- [TASK ITEM]
Write out every entry, unchanged. Skip any picture.

- [MATERIAL TO PROCESS]
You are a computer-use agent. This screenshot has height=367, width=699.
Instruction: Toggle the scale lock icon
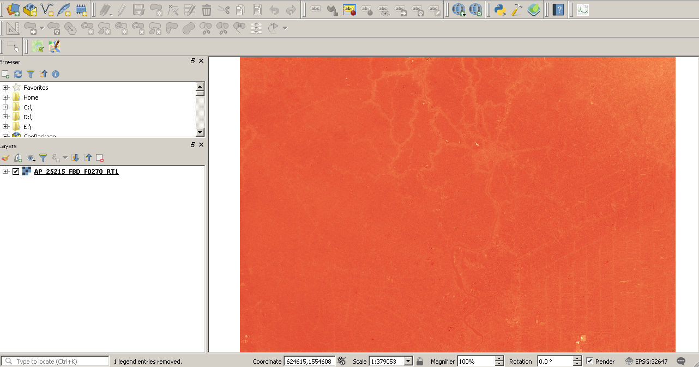tap(420, 361)
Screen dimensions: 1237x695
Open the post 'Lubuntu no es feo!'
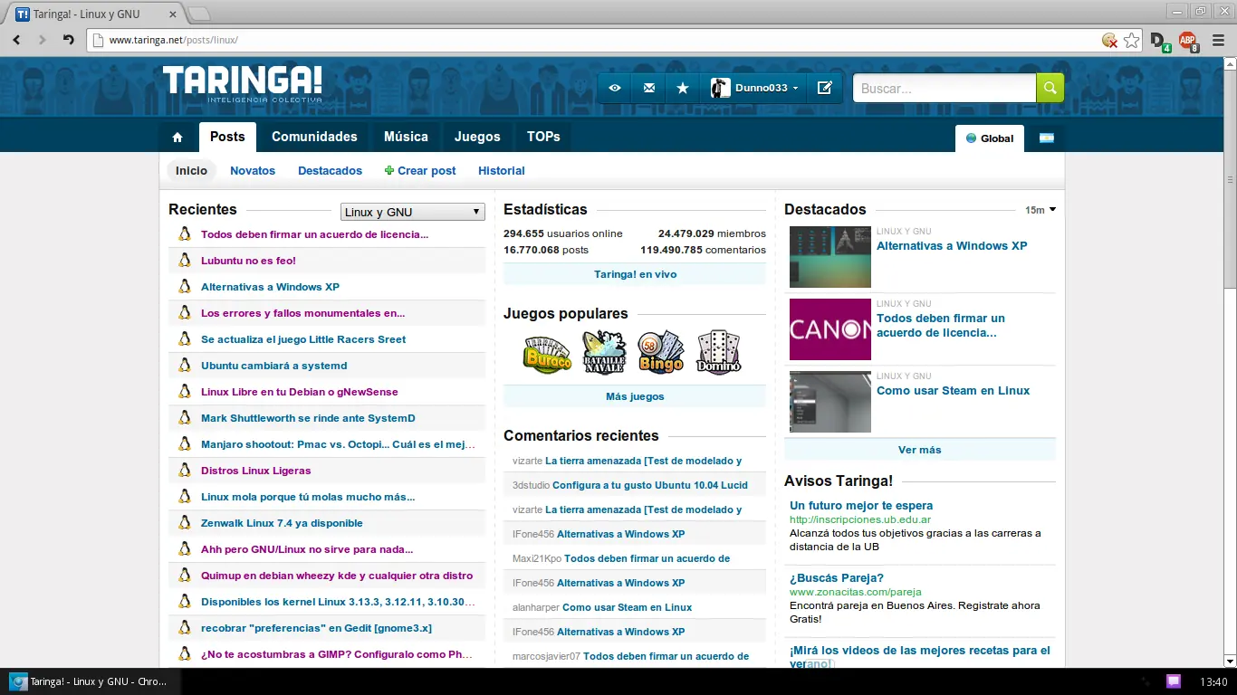tap(248, 261)
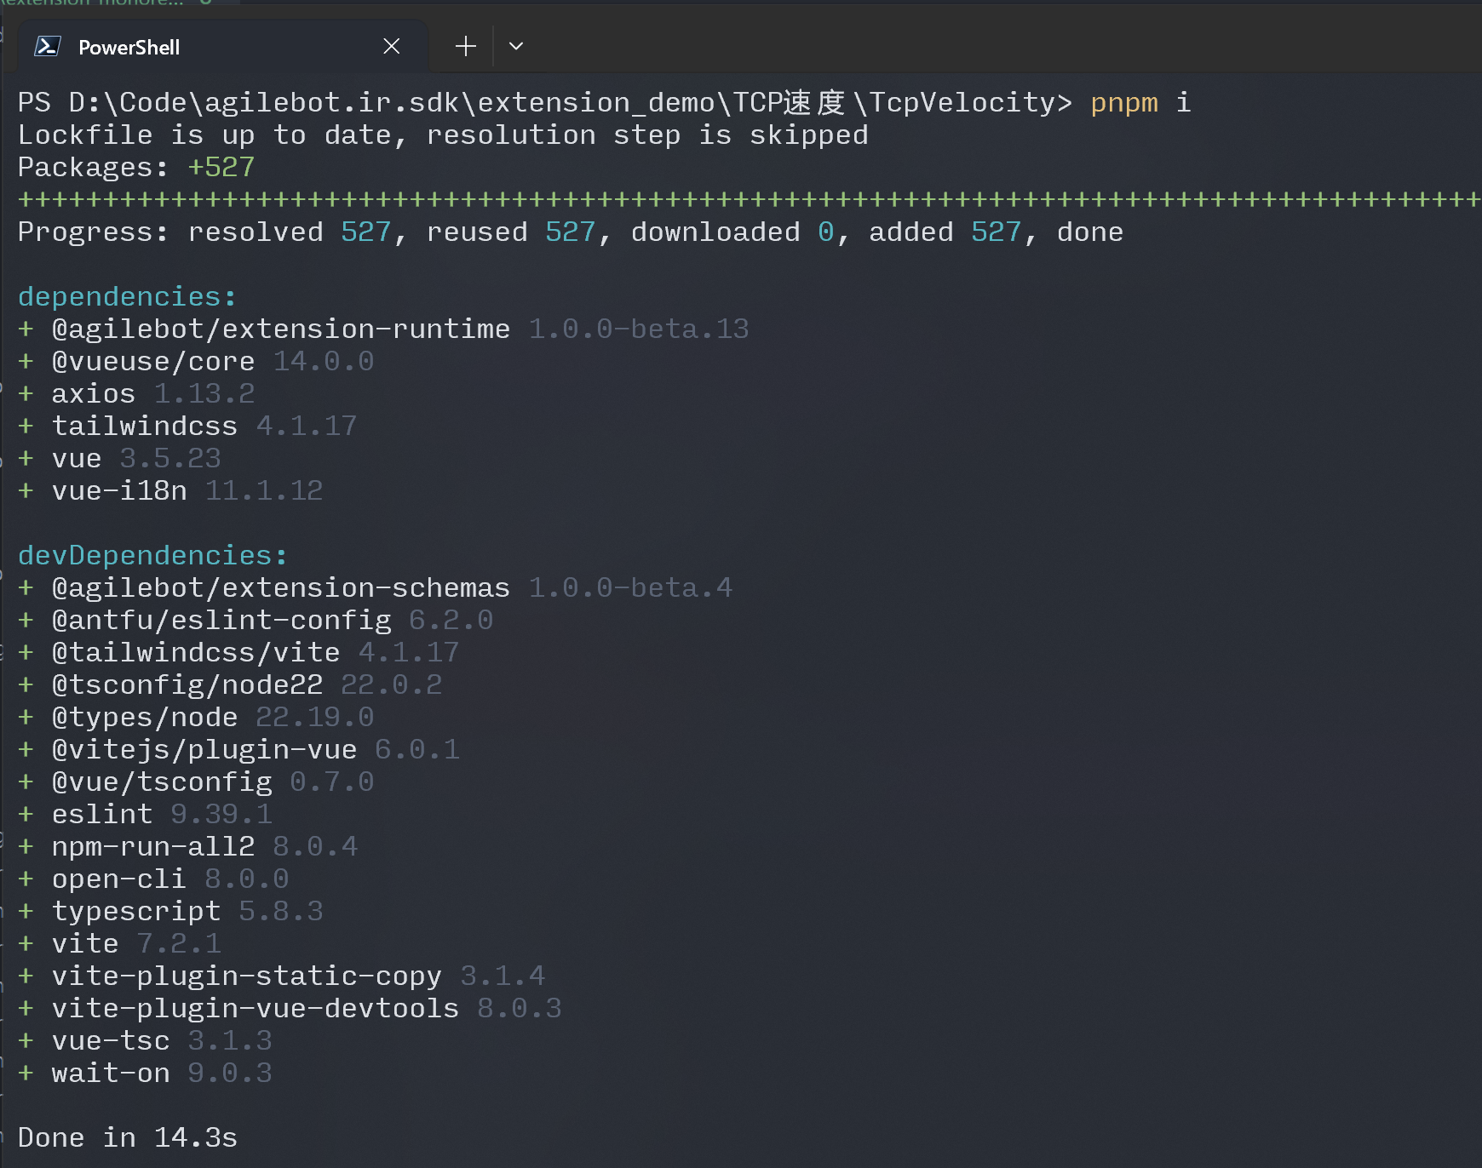Click the @agilebot/extension-runtime package line
Image resolution: width=1482 pixels, height=1168 pixels.
tap(281, 329)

- [RESULT OF THE EXERCISE]
You are a computer-use agent. This screenshot has height=367, width=699.
Instruction: Toggle the scale lock icon
tap(420, 361)
Screen dimensions: 1237x695
Open the post 'Lubuntu no es feo!'
tap(248, 261)
Click the @agilebot/extension-runtime package line
Image resolution: width=1482 pixels, height=1168 pixels.
tap(281, 329)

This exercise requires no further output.